Every year in late October, the Families and Friends for Drug Law Reform hold a ceremony to remember loved ones who have died because of drugs. Since the ceremony was first held in 1996, it is estimated that over 20,000 people have died because of drug overdoses. The ceremony takes place in springtime in Weston Park in Canberra.

The location, beside a memorial on a stone under a locust tree (Robinia pseudoacacia), was chosen for the first ceremony in 1996, because of its particular associations for the family of one of the members of FFDLR, whose brother had died earlier that year. The blossoming locus tree under which the memorial stone lies is a potent symbol for the event: an expression of hope in the midst of remembering and honouring those who have died. This year, however, the ceremony took place online on 25 October.

Bill Bush, Chairperson of FFDLR (and member of St Ninian’s UCA in Canberra), noted that “these avoidable deaths have ballooned out to at least 20,000 people since that first ceremony. Then, as now, opiate overdoses have been the main cause. The make-up of those who have died”, Mr Bush advised, “has changed from generally troubled young people trying to cope, pushing boundaries and risk-taking, as young people have always done, to include older Canberrans who, in desperate search for inadequately provided pain relief, have had recourse to illicit substances. There are those who in desperation to shed themselves from a dependency have taken their own life without the aid of any drugs.”

The ceremonies have brought out of the shadows the promise and worth of those who have died and enabled grieving families and friends to draw aside the curtain of shame and stigma with which an unfeeling society has shrouded their loved ones.

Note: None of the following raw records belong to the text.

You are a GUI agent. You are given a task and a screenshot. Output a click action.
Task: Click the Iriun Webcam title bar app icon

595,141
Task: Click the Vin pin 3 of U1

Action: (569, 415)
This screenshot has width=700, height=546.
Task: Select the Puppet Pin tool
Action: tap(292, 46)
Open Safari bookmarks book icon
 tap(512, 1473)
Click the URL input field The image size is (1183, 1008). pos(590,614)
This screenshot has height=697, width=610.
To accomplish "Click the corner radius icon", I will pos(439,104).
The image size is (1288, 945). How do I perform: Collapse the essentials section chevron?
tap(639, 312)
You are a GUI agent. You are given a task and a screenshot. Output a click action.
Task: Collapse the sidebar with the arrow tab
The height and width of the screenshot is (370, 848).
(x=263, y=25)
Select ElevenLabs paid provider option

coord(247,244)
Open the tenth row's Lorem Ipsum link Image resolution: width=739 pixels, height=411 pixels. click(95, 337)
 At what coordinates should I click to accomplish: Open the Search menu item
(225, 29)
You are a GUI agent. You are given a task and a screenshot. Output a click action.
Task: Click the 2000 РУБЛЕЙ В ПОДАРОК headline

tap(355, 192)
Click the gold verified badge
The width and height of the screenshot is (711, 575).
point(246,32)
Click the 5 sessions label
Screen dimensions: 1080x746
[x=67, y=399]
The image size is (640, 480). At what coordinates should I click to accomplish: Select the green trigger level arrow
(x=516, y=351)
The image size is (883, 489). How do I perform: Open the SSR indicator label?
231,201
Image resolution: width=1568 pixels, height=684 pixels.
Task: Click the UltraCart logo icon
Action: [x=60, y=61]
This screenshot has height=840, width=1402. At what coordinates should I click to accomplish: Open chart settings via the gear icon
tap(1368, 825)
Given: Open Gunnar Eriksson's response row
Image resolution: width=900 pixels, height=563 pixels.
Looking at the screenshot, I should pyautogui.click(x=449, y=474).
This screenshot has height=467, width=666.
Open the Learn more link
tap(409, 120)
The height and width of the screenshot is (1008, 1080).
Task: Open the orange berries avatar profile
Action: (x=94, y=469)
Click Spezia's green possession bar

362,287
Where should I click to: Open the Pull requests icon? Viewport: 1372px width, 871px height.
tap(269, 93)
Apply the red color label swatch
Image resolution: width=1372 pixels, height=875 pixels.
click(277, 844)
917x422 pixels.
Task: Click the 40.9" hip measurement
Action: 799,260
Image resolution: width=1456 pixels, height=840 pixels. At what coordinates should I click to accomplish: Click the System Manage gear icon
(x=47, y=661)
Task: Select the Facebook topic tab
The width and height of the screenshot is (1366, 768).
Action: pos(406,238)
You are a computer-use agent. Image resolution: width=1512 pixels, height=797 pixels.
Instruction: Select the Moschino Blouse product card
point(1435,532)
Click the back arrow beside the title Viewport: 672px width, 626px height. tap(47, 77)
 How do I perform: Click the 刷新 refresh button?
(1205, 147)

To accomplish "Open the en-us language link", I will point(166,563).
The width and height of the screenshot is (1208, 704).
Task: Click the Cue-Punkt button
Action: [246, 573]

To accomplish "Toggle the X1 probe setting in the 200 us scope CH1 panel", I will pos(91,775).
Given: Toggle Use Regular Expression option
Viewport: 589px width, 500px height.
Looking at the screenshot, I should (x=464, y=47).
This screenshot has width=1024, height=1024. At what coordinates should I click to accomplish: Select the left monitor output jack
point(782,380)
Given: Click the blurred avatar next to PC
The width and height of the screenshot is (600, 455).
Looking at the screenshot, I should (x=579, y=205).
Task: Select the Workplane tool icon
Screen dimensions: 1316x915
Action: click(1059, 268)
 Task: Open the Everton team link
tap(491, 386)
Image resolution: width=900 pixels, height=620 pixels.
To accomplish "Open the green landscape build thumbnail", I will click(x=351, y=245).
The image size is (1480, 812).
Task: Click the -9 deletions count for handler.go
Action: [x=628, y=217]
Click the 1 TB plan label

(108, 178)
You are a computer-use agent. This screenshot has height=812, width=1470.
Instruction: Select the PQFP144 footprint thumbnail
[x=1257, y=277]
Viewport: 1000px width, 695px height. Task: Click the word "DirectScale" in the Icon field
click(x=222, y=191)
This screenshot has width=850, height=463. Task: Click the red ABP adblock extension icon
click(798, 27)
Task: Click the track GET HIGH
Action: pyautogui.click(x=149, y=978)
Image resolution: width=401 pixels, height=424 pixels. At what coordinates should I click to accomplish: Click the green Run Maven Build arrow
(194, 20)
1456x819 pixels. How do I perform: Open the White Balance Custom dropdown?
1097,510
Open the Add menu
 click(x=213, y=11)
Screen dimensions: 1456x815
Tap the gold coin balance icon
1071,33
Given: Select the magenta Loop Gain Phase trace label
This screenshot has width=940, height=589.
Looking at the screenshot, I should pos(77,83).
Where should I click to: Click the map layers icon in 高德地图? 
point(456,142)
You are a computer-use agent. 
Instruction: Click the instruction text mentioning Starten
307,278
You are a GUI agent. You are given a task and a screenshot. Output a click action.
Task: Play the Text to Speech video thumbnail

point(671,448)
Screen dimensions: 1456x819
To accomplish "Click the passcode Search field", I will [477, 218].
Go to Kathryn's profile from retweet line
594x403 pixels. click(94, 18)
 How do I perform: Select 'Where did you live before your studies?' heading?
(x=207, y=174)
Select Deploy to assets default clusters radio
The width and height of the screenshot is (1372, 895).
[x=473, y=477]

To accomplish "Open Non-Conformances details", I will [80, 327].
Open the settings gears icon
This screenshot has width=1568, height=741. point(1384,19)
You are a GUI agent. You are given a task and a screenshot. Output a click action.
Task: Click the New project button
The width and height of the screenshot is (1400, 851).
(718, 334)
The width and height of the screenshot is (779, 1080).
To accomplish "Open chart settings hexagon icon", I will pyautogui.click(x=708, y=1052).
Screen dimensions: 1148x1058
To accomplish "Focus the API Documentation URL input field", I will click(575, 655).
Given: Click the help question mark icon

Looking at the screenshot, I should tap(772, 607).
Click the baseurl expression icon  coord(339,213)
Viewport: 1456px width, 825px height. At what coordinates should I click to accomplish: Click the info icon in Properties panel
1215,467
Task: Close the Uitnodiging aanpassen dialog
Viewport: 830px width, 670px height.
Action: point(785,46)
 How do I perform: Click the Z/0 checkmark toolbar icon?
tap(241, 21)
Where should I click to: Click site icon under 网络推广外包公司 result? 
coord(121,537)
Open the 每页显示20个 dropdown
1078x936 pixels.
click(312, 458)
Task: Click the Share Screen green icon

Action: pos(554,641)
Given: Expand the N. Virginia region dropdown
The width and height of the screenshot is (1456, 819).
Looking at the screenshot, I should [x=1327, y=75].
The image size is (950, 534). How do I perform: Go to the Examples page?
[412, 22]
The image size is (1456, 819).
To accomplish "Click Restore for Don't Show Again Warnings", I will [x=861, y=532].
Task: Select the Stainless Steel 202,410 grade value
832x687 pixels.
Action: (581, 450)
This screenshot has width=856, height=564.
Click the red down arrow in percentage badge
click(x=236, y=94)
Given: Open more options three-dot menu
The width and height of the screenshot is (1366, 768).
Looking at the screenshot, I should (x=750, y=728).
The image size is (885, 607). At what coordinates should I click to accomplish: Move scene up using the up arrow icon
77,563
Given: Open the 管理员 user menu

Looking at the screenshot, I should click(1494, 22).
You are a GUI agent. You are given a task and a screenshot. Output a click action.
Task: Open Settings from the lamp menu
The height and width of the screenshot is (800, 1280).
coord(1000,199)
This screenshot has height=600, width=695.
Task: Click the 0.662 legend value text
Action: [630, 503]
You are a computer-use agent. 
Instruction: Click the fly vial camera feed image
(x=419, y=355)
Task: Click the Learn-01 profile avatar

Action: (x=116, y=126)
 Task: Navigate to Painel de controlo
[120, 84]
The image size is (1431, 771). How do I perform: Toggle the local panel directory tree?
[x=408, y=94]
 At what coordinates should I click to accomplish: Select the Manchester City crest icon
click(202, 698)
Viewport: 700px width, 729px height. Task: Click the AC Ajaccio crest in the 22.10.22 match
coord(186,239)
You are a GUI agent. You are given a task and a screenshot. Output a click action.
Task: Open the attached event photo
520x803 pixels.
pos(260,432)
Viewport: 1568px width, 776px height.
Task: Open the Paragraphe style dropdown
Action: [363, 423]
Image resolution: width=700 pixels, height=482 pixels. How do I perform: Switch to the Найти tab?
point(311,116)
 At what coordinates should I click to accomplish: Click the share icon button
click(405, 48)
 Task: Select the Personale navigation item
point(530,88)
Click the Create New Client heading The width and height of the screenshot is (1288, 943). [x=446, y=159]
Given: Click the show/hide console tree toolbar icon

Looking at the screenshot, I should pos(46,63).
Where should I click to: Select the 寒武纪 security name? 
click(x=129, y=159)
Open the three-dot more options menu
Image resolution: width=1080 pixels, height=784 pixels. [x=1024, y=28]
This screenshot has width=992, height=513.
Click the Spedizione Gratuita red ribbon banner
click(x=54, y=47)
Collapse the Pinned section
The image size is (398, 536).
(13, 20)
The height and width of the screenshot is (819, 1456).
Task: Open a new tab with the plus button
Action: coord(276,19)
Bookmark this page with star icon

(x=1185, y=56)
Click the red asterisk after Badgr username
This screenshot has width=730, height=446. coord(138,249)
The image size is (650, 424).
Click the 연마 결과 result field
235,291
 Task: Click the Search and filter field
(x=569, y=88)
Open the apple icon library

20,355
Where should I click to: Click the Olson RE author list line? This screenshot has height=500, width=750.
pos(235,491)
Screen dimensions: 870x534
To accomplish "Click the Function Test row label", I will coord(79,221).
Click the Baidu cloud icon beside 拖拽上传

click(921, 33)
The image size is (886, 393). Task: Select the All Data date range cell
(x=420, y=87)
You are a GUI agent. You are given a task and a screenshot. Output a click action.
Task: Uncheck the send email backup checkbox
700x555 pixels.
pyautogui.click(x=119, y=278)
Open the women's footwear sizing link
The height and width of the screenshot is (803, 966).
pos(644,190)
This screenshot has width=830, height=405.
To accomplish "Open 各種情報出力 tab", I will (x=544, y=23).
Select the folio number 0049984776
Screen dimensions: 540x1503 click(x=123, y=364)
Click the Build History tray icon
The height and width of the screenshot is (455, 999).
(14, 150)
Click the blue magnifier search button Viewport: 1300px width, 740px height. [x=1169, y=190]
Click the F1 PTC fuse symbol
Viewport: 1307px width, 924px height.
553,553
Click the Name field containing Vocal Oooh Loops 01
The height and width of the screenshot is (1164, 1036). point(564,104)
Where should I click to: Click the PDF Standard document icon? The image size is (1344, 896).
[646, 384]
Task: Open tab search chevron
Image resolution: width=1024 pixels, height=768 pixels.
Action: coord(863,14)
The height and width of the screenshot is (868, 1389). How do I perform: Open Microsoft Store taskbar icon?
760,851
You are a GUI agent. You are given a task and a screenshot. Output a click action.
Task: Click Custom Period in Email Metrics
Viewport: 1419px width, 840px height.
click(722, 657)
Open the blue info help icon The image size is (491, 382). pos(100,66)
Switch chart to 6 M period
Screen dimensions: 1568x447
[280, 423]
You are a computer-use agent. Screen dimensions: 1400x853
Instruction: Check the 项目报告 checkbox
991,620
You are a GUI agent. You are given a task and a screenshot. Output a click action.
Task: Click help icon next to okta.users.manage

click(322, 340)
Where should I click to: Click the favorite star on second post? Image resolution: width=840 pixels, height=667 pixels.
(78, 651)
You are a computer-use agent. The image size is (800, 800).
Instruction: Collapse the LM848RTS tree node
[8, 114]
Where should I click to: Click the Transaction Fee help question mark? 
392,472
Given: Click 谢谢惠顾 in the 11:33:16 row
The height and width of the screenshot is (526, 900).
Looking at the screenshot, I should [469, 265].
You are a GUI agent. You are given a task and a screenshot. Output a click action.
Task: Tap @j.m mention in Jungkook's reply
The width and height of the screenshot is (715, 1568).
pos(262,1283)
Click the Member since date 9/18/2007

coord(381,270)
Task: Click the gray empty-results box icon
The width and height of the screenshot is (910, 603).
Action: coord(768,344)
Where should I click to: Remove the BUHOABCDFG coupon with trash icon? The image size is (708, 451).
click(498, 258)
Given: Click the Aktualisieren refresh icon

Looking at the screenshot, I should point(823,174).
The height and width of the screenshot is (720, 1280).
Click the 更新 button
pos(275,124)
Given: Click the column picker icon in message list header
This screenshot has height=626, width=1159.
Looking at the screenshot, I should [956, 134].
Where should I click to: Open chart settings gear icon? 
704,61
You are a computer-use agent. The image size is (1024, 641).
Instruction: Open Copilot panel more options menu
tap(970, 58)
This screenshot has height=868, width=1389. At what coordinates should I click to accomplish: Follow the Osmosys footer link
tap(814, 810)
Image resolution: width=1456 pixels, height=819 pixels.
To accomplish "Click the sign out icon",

A number of Uniting Church leaders have spoken at these ceremonies in years past, including Presidents Sir Ron Wilson and Rev. Gregor Henderson, and (last year) the Moderator, Rev. Simon Hansford. You can read some of the addresses given over the years here

Every year, a local politician speaks at the ceremony—this year it was Peter Cain, MLA for Ginnindera, who chairs the Select Committee considering the Decriminalisation Bill that is currently before the ACT Legislature. In addition, a family member of someone who has died speaks at the ceremony—this year, Janine Haskins, whose 23 year old daughter, Brontë, was driven to believe that the only relief available to her was to take her own life. She bore witness to a tragic sequence of events leading to the death of Brontë in 2020.

This year, also, the Rev. Dr John Squires was invited to preside over the roll call of names of people who are being remembered, and to speak as a representative of people of faith. Rev. Dr Squires indicated that the Uniting Church has a strong commitment to stand in support of those who have been bereaved in this situation. In recent years, the Uniting Church has developed the Fair Treatment campaign, in which we have joined with over 60 partner organisations, and many concerned individuals, to affirm that policies and laws must not stigmatise and marginalise the most disadvantaged people in our community.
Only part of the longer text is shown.